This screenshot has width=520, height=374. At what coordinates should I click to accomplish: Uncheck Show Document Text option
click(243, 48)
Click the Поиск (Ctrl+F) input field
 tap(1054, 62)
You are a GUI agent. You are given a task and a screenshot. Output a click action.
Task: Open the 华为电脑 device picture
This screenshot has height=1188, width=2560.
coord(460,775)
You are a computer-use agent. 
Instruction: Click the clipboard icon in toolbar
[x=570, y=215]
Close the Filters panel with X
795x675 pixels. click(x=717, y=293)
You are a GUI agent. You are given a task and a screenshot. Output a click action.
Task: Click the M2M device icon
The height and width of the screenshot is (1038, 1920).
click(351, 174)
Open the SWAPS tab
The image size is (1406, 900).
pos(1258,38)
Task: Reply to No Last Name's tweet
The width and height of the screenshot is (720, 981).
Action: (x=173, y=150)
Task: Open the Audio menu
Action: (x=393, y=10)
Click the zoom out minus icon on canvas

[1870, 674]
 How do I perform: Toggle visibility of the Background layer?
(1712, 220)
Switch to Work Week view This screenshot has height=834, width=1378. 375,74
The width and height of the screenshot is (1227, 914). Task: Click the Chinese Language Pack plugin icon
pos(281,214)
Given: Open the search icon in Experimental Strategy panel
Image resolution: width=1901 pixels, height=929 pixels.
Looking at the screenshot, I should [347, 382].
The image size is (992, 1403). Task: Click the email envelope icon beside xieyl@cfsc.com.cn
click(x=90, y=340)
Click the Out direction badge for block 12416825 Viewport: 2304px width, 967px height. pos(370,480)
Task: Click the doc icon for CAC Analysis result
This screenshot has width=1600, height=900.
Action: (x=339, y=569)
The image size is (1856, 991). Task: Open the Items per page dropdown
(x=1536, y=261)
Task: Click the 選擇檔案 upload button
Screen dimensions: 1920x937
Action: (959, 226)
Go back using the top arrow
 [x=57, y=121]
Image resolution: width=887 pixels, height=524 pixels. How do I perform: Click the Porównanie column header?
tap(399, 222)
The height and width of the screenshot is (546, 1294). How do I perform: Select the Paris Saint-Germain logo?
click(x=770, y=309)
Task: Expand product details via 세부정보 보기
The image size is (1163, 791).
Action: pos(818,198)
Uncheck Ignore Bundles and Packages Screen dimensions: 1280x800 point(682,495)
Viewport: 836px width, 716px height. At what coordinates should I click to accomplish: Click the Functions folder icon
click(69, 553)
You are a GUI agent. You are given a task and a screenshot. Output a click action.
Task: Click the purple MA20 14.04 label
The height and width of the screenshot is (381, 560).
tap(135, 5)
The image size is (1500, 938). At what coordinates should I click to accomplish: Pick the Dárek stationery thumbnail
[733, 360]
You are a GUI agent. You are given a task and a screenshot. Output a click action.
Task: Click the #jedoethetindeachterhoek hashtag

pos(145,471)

------------------------------------------------

Request: How many lines above contain the word "resolution"? Give only the number.

Full response: 2